Pull out every line of the material below that contains the word "point", and copy each one in full.

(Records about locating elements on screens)
--- Start ---

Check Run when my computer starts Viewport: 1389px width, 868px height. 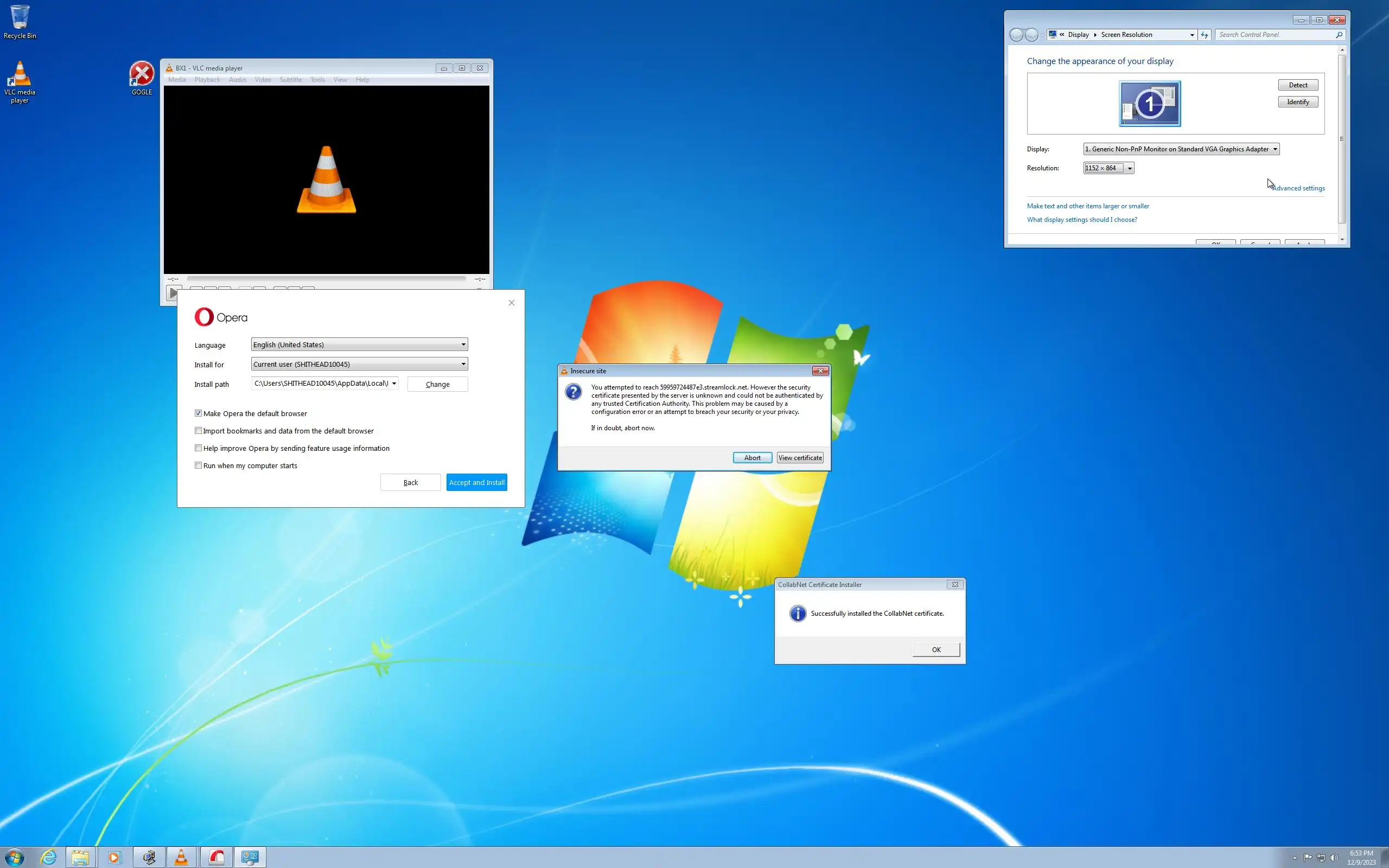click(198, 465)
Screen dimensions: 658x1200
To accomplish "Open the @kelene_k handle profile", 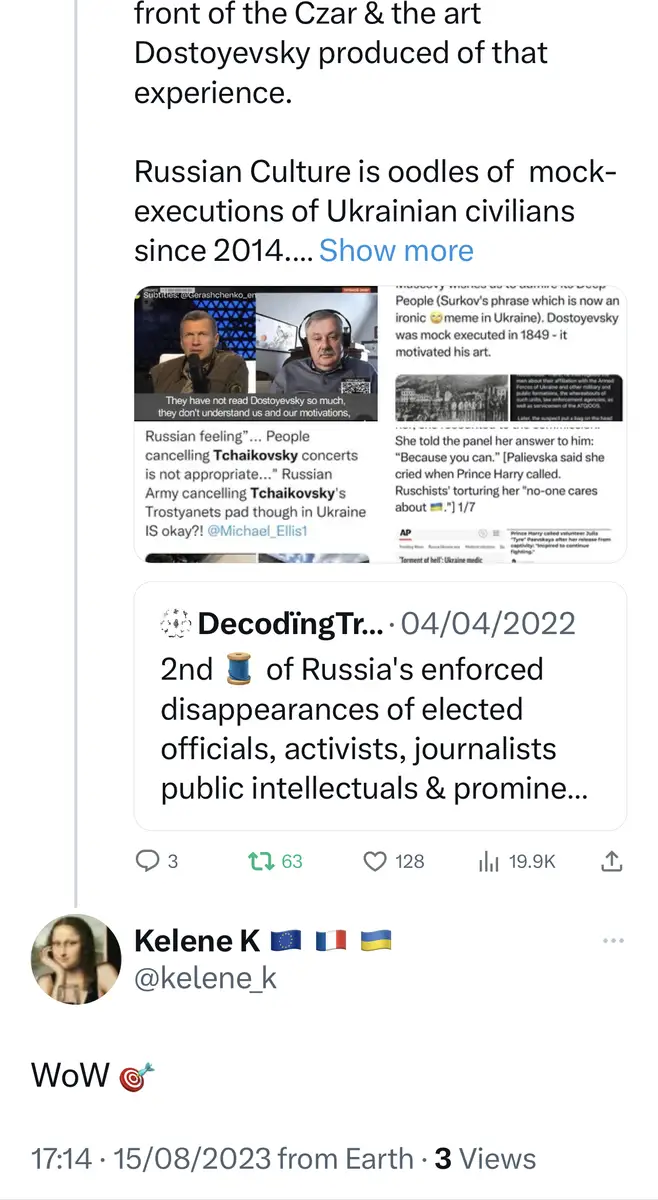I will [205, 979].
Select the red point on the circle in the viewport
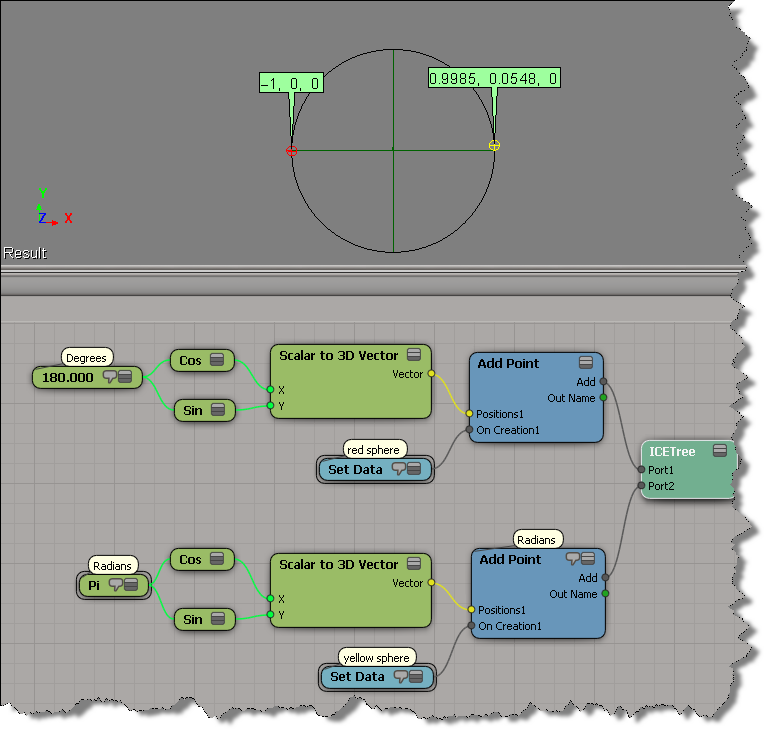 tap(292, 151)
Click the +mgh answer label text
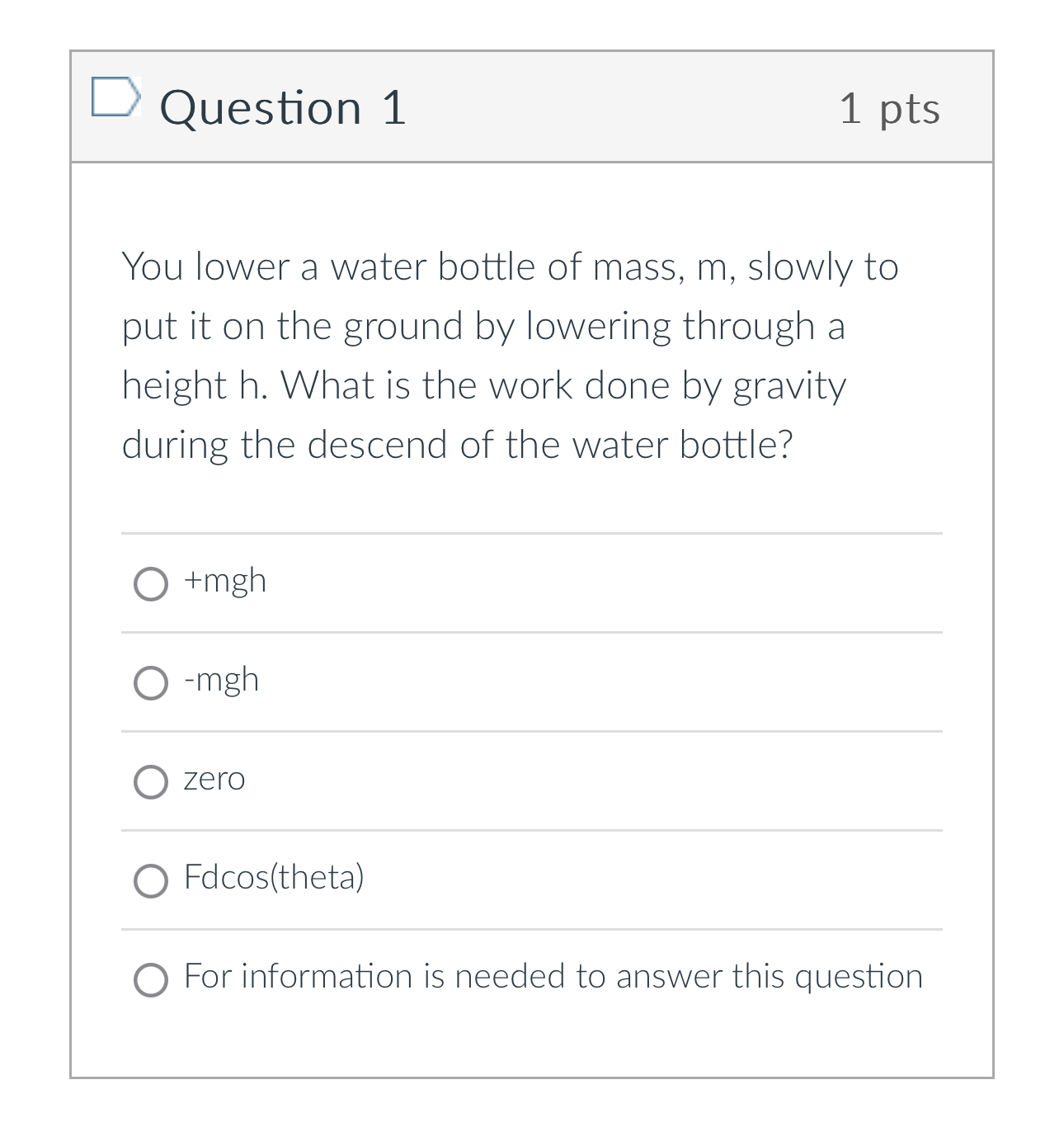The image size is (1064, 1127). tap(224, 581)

--- End ---

## TASK RESPONSE
Select the red point on the circle in the viewport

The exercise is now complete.